2. Today I’ve thought of and about many different things.

3. I wonder if my foot can reach it. No, it’s a foot short.

4. A ruler can have toes. It depends on how long it is. The universe can’t have toes.

5. Ah it went into enemy territory right under your nose.

6. It’s a silent slinky, freeky. It stuck in my fingers, and then I was looking out the window and it smacked my face.

7. There is a pillow that I love. It whispers things to me. Things that I like to hear, and never heard before. I consoles me that my head isn’t heavy. At least I can rest.

8. Questions need to be answered. A list of questions is restless.

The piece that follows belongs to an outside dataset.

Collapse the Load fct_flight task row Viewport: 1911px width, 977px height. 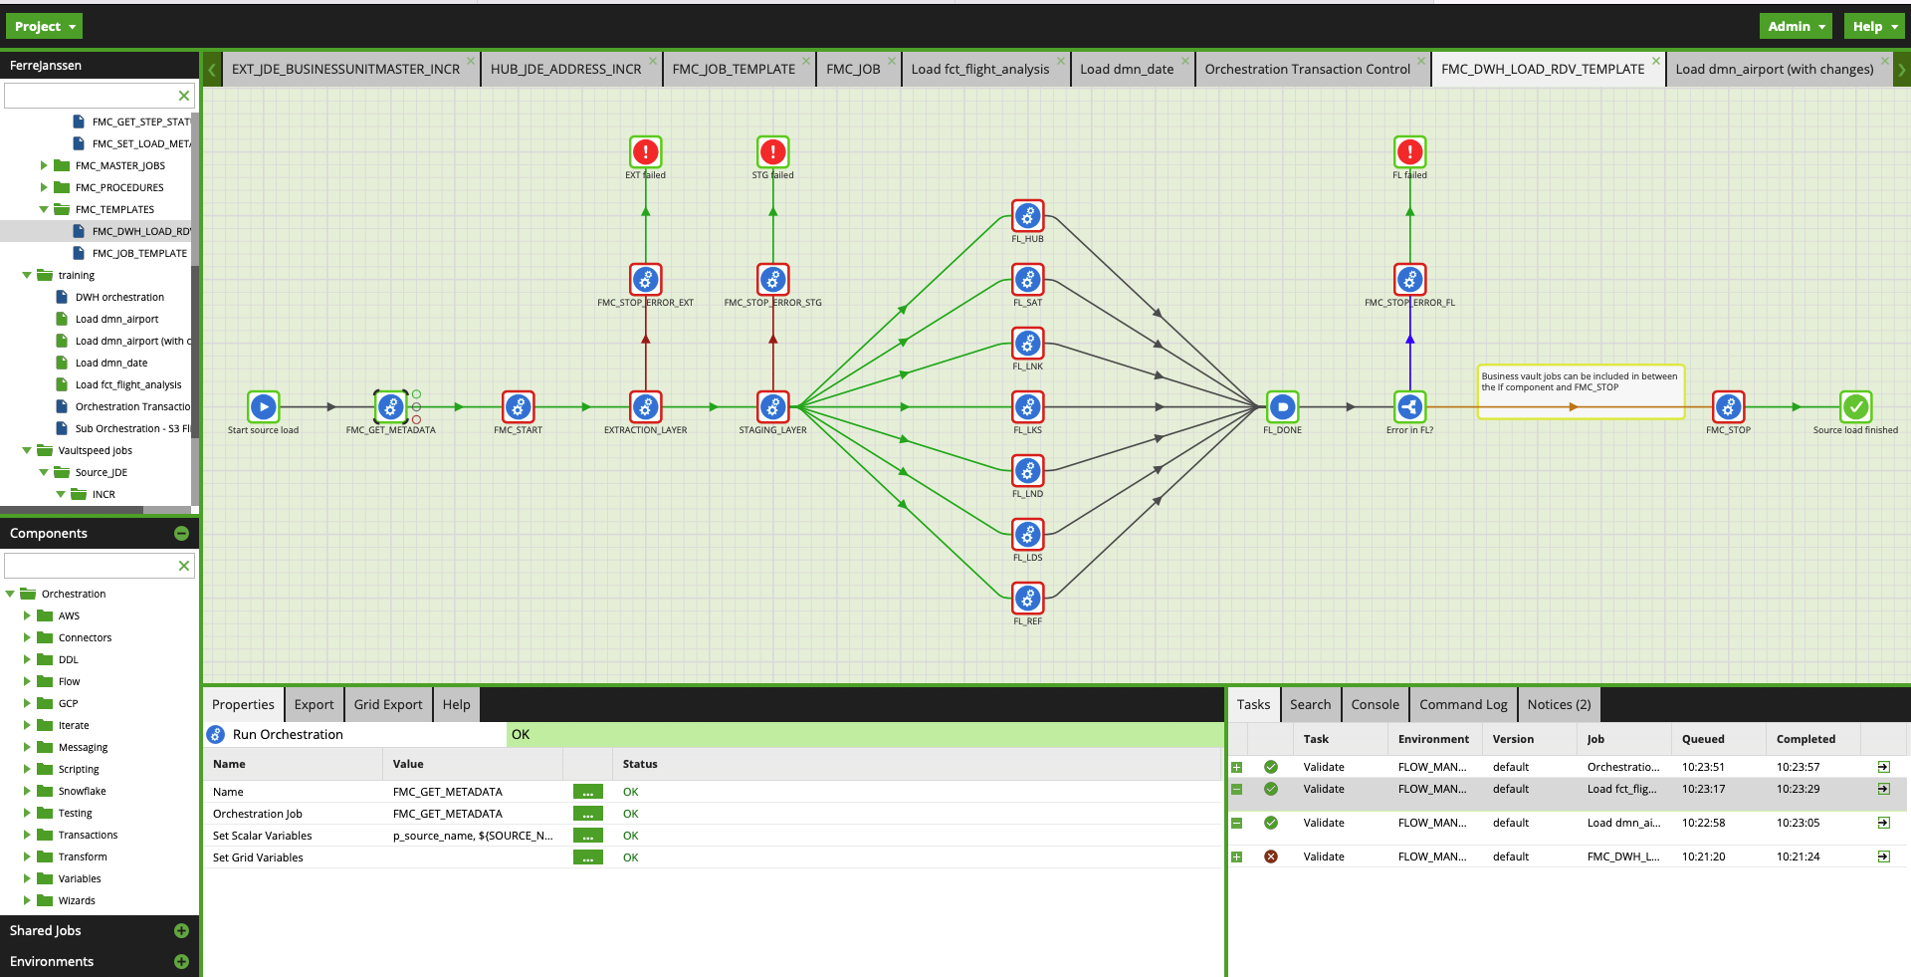point(1237,789)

9. The cracks on the turtle’s shell makes me sad. I just thought that, and yet I do not know why.

10. I should just be grateful.

Aside

Yes. I have come to a conclusion. I am not going to follow rules when I write. Does it sound funny? Maybe it was the grammar mistake. How about this: “I have come to a conclusion; I am not going to follow rules when I write….”

What am I doing? I just said I wasn’t going to follow rules anymore!

Then again, public displays of a dillema are probably against the rules as well. How about a story instead. I’ll take the step!

Once apon a time, there was a writer. Once a upon a different time, there came an audience. And once upon a time no one existed, there was a story. What story is this, you ask? Well, I wasn’t there, and so I can not tell you it. But I’ll tell you a different story instead. A friend of mine had a friend. That person regarded me as a friend of a friend. I regarded her as a person. That person’s name (she told me one day after instantly making the decision to do so), was a name I can’t forget, yet, one I can never seem to remember. It’s a strange situation that gives my brain this irritating feeling which makesme…,well, let’s just say it makes it itchy.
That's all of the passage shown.